Collected data entries
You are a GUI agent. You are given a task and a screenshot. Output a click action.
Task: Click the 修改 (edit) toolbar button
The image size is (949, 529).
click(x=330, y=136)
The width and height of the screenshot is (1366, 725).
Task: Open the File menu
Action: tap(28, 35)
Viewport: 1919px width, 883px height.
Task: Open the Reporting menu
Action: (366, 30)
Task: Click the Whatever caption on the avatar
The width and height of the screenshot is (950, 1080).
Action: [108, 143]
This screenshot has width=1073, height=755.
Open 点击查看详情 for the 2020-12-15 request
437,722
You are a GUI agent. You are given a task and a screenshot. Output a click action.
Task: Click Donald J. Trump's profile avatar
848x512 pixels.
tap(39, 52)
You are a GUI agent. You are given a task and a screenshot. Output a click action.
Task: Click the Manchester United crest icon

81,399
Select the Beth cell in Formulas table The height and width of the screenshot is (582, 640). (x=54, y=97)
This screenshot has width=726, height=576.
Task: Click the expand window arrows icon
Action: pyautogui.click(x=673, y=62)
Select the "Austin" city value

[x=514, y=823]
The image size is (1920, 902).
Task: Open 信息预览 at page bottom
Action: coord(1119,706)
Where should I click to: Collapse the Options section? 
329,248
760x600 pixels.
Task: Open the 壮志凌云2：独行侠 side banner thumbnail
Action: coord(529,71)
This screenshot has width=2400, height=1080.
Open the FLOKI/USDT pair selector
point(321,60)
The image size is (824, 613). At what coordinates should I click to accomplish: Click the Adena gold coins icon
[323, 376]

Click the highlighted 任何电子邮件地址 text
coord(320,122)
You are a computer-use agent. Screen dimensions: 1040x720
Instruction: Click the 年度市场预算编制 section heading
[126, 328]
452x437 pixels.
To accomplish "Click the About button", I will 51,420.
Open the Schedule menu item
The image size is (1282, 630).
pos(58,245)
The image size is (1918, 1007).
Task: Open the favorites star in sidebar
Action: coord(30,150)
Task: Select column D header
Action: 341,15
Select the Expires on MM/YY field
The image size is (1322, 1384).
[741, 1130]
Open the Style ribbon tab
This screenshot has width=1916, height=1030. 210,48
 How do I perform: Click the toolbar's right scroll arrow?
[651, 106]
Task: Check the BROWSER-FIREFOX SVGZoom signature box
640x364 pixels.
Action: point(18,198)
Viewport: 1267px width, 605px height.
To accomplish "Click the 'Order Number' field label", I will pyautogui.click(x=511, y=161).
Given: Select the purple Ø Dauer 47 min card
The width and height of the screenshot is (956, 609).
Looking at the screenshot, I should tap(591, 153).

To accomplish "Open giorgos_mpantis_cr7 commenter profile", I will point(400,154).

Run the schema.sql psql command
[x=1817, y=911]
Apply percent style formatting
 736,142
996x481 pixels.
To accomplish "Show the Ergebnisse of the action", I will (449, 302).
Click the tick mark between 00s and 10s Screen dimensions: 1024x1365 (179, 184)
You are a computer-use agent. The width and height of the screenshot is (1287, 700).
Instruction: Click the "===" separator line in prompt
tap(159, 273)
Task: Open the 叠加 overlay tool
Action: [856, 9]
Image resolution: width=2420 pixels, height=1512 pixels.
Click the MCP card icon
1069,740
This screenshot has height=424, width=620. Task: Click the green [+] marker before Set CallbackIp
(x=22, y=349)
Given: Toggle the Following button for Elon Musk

▶ [Instruction]: How many lines of the rows above contain the string "toolbar"? Reply with the number only.

▶ [Response below]: 2